Change the array of arrays to some ragged array structure such as: TopOpt.jl/utils.jl at master · JuliaTopOpt/TopOpt.jl · GitHub

2 Likes

Ok, I see, thanks. That way I can get around with using arrays of arrays.
Assuming comp now is a rectangular array, y will still have some missing observations, so I need to select y[comp] anyway. How to write that in a kernel?

Hmm on second look your code is a bit involved. I think your biggest challenge is getting invsigma and finding the determinant. inv and det are not defined properly for CuArrays. There is however a batch inverse function in CuArrays which you can use to pre-compute all the inverses. You may also probably be able to indirectly find the determinants by some batch decomposition (haven’t looked into it).
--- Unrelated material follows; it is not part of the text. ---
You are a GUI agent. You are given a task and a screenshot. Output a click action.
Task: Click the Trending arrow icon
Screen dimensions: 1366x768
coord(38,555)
Now if your matrix is not too big (nZ not much bigger than 10), you can use StaticArrays.jl which supports inv and det. And since all you are doing with the inverse is multiply it by a vector, you can also just use the \ function. The multiplication will also just work with StaticArrays. All of these operations are kernel-friendly because SVector and SMatrix are immutable types and these operations were implemented for them in a way that doesn’t allocate for small-sized matrices.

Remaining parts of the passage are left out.